» Required actions:
**1.** Transcribe the passage about Wade's path to education reform, starting at "When he graduated" and ending at "failing public schools.".
**2.** In the records, starting at the line that contains "887x464 pixels. How" and ending at the line that contains "will pyautogui.click(x=216, y=17).", replace "Eraser" with "Pencil" and return only those lines, with nothing else changed.

» Selected text:

========

In partnership with the Efficacy Institute, Project REACH held a series of seminars about goal setting, how to think about success, how to use failure as feedback rather than as an indicator of innate deficiency, and the value of social entrepreneurship - how people could make society better through business. Wade says it was like a light bulb turning on in his mind. Soon he was studying 7 hours a day, 6 days a week and went to the top of his college class.

 

After graduating a semester early from Morehouse College in 1992 with a degree in political science, Wade went to work at The Efficacy Institute - working on curriculum and helping to train others. While there, he decided his life's work would focus on education reform. His next stop was Harvard Law School. His mentor from the Efficacy Institute told him that if he wanted to have an impact on education, he should think about what he would want schools to be like when he retired 50 years from now. It was then that Wade realized that American schools face systemic problems and need systemic reforms. The only way to create systemic reforms was to start with one school, create a model for success, and begin scaling up until the entire system benefits.

 

When he graduated from law school in 1995 - the first lawyer in his family - he didn't have the heart to tell his parents he probably wasn't going to practice law as a career. He also realized that he needed experience and capital if he was going to make his plans for an educational social experiment a reality. He worked long hours for several large firms doing bankruptcy law and corporate finance, but he never lost sight of his dream.

 

Wade also realized that he needed more business savvy, so he went to the Wharton School of the University of Pennsylvania and secured his MBA in 1998. Finally, he felt ready, and launched a fund-raising effort aimed at super-rich, socially responsible investors and venture capitalists aimed at creating a company to manage charter and failing public schools.

========

» Material provided:
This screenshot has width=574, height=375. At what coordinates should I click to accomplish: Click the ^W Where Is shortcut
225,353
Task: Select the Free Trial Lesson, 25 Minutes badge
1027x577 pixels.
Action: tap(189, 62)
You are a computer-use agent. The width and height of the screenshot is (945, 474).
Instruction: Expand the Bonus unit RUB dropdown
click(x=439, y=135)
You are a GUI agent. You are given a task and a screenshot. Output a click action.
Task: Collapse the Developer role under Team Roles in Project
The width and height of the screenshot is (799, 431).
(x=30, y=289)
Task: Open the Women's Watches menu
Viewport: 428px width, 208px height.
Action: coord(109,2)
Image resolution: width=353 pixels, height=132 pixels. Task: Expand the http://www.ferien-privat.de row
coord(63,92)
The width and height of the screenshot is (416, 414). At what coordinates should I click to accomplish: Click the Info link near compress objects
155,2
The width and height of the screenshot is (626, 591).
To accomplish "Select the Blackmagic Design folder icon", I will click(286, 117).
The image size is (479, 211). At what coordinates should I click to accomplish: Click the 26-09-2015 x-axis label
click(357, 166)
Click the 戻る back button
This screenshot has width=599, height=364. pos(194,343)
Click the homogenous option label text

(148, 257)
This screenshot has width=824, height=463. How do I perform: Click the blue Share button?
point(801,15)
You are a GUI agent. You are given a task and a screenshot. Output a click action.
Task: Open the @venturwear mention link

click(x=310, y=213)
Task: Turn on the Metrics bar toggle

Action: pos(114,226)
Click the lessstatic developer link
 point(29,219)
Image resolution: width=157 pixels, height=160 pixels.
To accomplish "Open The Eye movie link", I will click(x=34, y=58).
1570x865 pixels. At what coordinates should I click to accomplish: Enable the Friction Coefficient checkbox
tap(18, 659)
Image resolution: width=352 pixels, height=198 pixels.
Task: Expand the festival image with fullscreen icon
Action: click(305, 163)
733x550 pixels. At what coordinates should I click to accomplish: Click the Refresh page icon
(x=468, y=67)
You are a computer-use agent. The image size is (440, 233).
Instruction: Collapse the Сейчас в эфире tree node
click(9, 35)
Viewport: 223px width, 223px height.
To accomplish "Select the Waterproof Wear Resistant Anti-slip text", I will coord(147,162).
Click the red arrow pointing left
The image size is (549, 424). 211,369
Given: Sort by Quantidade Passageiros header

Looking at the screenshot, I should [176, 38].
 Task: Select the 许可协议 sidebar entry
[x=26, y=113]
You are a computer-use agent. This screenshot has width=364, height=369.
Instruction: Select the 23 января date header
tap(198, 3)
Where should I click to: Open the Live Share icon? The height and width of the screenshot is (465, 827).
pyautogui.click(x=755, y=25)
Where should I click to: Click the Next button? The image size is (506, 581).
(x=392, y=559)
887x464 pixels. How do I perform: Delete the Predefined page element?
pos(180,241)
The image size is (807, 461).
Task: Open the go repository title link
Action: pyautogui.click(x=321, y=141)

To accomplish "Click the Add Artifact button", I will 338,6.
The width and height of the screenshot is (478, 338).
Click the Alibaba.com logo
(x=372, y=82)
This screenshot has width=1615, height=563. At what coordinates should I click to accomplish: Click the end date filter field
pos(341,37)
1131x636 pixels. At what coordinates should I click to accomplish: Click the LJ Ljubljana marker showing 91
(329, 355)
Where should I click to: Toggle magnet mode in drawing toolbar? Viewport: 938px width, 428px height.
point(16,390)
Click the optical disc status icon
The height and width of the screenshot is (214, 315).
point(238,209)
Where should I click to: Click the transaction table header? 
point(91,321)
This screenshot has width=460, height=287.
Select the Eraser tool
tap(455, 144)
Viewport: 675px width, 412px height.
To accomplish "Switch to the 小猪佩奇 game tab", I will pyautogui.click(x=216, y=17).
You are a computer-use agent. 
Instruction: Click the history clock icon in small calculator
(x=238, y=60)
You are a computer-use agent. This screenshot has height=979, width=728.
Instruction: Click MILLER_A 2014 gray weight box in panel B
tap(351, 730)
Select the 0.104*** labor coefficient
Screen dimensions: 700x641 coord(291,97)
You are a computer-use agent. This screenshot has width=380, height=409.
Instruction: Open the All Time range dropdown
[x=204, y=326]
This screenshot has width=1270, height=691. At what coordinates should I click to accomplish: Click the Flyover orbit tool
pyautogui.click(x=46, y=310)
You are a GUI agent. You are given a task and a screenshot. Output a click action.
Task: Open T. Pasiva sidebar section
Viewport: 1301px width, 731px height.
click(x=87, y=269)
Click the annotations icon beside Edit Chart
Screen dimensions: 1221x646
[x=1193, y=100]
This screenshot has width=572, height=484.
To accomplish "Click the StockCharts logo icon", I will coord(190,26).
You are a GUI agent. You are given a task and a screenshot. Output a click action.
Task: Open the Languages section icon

========

» Answers per task:
**1.**
When he graduated from law school in 1995 - the first lawyer in his family - he didn't have the heart to tell his parents he probably wasn't going to practice law as a career. He also realized that he needed experience and capital if he was going to make his plans for an educational social experiment a reality. He worked long hours for several large firms doing bankruptcy law and corporate finance, but he never lost sight of his dream.

 

Wade also realized that he needed more business savvy, so he went to the Wharton School of the University of Pennsylvania and secured his MBA in 1998. Finally, he felt ready, and launched a fund-raising effort aimed at super-rich, socially responsible investors and venture capitalists aimed at creating a company to manage charter and failing public schools.

**2.**
887x464 pixels. How do I perform: Delete the Predefined page element?
pos(180,241)
The image size is (807, 461).
Task: Open the go repository title link
Action: pyautogui.click(x=321, y=141)

To accomplish "Click the Add Artifact button", I will 338,6.
The width and height of the screenshot is (478, 338).
Click the Alibaba.com logo
(x=372, y=82)
This screenshot has width=1615, height=563. At what coordinates should I click to accomplish: Click the end date filter field
pos(341,37)
1131x636 pixels. At what coordinates should I click to accomplish: Click the LJ Ljubljana marker showing 91
(329, 355)
Where should I click to: Toggle magnet mode in drawing toolbar? Viewport: 938px width, 428px height.
point(16,390)
Click the optical disc status icon
The height and width of the screenshot is (214, 315).
point(238,209)
Where should I click to: Click the transaction table header? 
point(91,321)
This screenshot has width=460, height=287.
Select the Pencil tool
tap(455, 144)
Viewport: 675px width, 412px height.
To accomplish "Switch to the 小猪佩奇 game tab", I will pyautogui.click(x=216, y=17).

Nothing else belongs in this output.